Famine stalks Ethiopia once again:

The spectre of famine has returned to the Horn of Africa nearly a quarter of a century after the world's pop stars gathered to banish it at Live Aid, raising £150m for relief efforts in 1985. Millions of impoverished Ethiopians face the threat of malnutrition and possibly starvation this winter in what is shaping up to be the country's worst food crisis for decades.

Yes, of course we should buy food and feed it to the starving. It's difficult to think of any system of morals worthy of being called such that would deny them that or us that duty. However, while we go looking down the back of the couch for that spare change which will keep our fellow human beings alive, it's still worth pondering why this keeps on happening.

Land ownership is another important election issue.
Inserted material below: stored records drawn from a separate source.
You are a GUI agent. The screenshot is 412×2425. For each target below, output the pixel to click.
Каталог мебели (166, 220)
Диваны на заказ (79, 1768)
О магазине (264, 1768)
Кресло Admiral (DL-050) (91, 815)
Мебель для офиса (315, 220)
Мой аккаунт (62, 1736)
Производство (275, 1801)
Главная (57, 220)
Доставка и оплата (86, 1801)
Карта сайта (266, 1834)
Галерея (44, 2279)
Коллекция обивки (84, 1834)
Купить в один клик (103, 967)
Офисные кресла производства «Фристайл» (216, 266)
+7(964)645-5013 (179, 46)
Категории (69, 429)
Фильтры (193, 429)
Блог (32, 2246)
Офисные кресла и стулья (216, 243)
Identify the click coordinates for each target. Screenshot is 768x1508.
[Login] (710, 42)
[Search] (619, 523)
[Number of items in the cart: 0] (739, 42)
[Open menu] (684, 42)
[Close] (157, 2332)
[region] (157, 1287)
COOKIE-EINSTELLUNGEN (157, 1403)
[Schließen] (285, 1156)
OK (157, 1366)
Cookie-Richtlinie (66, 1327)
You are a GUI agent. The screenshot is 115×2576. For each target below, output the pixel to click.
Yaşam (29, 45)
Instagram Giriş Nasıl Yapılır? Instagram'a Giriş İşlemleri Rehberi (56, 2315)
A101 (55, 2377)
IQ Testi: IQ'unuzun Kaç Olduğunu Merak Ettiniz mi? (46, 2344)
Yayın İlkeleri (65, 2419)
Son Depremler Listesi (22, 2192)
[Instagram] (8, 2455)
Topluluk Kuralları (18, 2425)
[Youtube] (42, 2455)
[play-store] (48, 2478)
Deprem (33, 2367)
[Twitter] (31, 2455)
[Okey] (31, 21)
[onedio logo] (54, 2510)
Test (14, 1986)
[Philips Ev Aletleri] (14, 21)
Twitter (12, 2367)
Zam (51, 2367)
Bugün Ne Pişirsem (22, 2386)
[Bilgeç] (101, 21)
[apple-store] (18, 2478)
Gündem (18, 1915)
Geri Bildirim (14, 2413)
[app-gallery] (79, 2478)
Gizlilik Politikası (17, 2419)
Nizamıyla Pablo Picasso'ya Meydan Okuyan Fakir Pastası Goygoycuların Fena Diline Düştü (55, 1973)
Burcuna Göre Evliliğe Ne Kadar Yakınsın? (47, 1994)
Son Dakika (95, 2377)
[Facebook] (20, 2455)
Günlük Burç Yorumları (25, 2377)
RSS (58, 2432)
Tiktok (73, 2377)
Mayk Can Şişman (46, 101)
The opposition believes the best way to fight poverty is ending the state's ownership of all land, and argues farmers must be free to buy and sell property and develop wealth. The government insists the state must own land, arguing it gives more security to farmers.

Yes, all land is State owned. There is no incentive for a farmer to invest in improving the productivity of his land for it simply ain't his land. In more detail, Meles Zenawi, the Ethiopian Prime Minister:

Now we have, as I am sure all of you know, rejected the concept of changing land into a commodity in Ethiopia. We feel that this choice in our context is not economically rational. That is why we don’t accept it. Why do we think it is not economically rational? By fully privatizing land ownership, one starts the process of differentiation. The creative, vigorous peasant farmer gets to own larger pieces of land and the less effective get to be left to live in doubt.

He then goes on to reject this and insist that as they have lots of peasants thus they should have lots of peasant farms. Oh, and, while the land is held by the peasant "in perpetuity" the government still reserves the right to reallocate at any time. So it's not actually in perpetuity and of course as it cannot be owned privately it cannot be used as security for a loan to improve its productivity.

Until those incentives are sorted out Ethiopia is condemned to have repetetive famines, sadly.

Just for a little further illumination, Zenawi, after a couple of years medical studies, joined the "Marxist Leninist League of Tigray" where he presumably got his education in economics. The MLLT were Hoxaist. That is, the people who thought that Joe Stalin had actually got it right on agriculture.

Which, if you want to starve the peasantry, is probably correct.